A Six-Year-Old Law Finally Gets a Front Door
Egypt's Personal Data Protection Law, Law No. 151 of 2020, sat mostly dormant for five years while the Ministry of Communications and Information Technology worked out how the Personal Data Protection Center (PDPC) it created would actually operate. That changed with Executive Regulation Decree 816/2025, which took effect November 1, 2025 and started a 12-month grace period. In mid-June 2026, the PDPC's electronic portal — the system through which every controller and processor in Egypt must now request a license — went live. Businesses have until October 31, 2026, with the law fully enforceable from November 1, before non-compliance exposes them to fines reaching EGP 5 million (about $100,000) per violation, according to a Clyde & Co regulatory briefing.
The portal isn't a single gate. Egyptian legal press has catalogued seven distinct license and permit categories the PDPC now issues — general processing, direct electronic marketing, associations handling member data, cross-border transfer, consultancy accreditation, and, notably, two categories aimed squarely at the riskiest data: sensitive personal data (which the law defines to include biometric data) and visual surveillance systems in public places, per Youm7's April 2026 breakdown of the license schedule.
The Case for Prior Authorization
There's a real argument for this design. Biometric identifiers are the one category of personal data a person cannot reset after a breach — you can cancel a credit card, but not a fingerprint. A licensing gate that forces a company to justify, in advance, why it needs to collect faces or fingerprints — and to appoint a Data Protection Officer and commit to the PDPL's 72-hour breach-notification rule before it's allowed to start — is a defensible, if blunt, instrument. The EU's GDPR reaches similar ground through mandatory Data Protection Impact Assessments for high-risk processing rather than upfront licensing, but the underlying judgment — that biometric and mass-surveillance processing deserves friction other data processing doesn't — is one most privacy frameworks share, including ours.
The Gap: A License With No Ceiling
Where Egypt's regime departs from that model is in what the license actually requires once granted. A Baker McKenzie analysis of the Executive Regulations found that explicit data-minimization language — "no more data may be collected than is necessary" — appears only in the section governing children's data. General retention limits for the sensitive-data and visual-surveillance license categories aren't specified in the published regulations. A separate legal briefing notes the PDPL's duties "mirror the GDPR broadly," including a minimization principle in the abstract, but stops short of attaching concrete retention periods to it, per dsn group's compliance guide. In practice, that means a company can obtain a PDPC license to run facial-recognition CCTV in a shopping mall or process fingerprint templates for a fintech app without the license itself specifying how long that footage or those templates can be kept.
A licensing gate without a retention ceiling doesn't function as a privacy regime — it functions as a permission slip. It answers "who may collect this" while leaving "how long may they keep it" entirely to the discretion of the licensee, which is precisely the wrong data category to leave open-ended.

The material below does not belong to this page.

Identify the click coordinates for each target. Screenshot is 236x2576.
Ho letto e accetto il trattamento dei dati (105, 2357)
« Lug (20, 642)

The State's Own Biometric Buildout Sits Alongside It
The timing sharpens the stakes. Egypt is simultaneously scaling Haweya, the Central Bank of Egypt-backed digital identity wallet that combines facial and fingerprint biometrics with digital signatures for remote account-opening (eKYC), now integrated across 37 banks including state-owned Banque Misr, according to Biometric Update. Every source we reviewed on the PDPC's licensing framework describes it in terms of private "controllers and processors" — the commercial entities that must now queue up at the new portal. None of the public guidance we found addresses how, or whether, the same license-and-retention obligations bind government-run biometric identity infrastructure at the scale Haweya represents. That's a legitimate open question, not a settled exemption — but it's one the PDPC has not yet answered publicly, and it matters more, not less, as the country's largest biometric enrollment drive is a state-directed one.
What Proportionate Regulation Would Look Like
A risk-tiered license for biometric processing and public surveillance is the right instinct — better than either an outright ban on facial recognition or a total absence of oversight. But a license is only as good as its conditions. The PDPC should use its remaining months before the November 1 deadline to attach explicit retention ceilings to the sensitive-data and visual-surveillance categories, and to state clearly, on the record, whether Haweya and comparable national ID programs fall inside or outside the licensing perimeter. Otherwise Egypt will have built real bureaucratic friction for private firms while leaving its fastest-growing biometric collector to answer to no license at all.